-------- SOURCE DATA --------

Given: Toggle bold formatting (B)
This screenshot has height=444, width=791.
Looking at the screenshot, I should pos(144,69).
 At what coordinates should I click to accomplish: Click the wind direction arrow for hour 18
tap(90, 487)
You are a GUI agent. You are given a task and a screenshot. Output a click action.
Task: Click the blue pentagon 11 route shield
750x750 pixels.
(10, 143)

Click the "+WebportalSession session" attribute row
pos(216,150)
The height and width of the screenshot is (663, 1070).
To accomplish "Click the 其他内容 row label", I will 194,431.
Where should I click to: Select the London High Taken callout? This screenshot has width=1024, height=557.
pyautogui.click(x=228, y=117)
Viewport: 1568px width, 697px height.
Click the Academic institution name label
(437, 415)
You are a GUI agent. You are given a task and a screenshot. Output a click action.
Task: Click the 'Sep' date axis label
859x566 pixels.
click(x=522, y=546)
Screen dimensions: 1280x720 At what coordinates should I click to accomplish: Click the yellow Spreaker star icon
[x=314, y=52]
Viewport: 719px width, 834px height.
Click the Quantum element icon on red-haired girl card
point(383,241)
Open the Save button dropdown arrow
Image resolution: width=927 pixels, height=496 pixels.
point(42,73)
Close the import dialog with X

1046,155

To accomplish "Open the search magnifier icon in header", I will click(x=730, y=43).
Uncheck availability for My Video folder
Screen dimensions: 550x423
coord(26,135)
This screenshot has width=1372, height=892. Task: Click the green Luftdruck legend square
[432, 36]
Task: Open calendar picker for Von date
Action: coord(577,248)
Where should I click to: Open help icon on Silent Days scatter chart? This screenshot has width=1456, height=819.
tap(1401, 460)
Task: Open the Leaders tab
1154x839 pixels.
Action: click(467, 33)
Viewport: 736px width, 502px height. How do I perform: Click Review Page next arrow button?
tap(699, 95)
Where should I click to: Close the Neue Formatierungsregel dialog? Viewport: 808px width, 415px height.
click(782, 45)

--------

REQUIRED WORK: Copy out exactly the lines from the one containing "Where should I click to: Close" through the last line above, keeping both end lines.

TASK OUTPUT:
Where should I click to: Close the Neue Formatierungsregel dialog? Viewport: 808px width, 415px height.
click(782, 45)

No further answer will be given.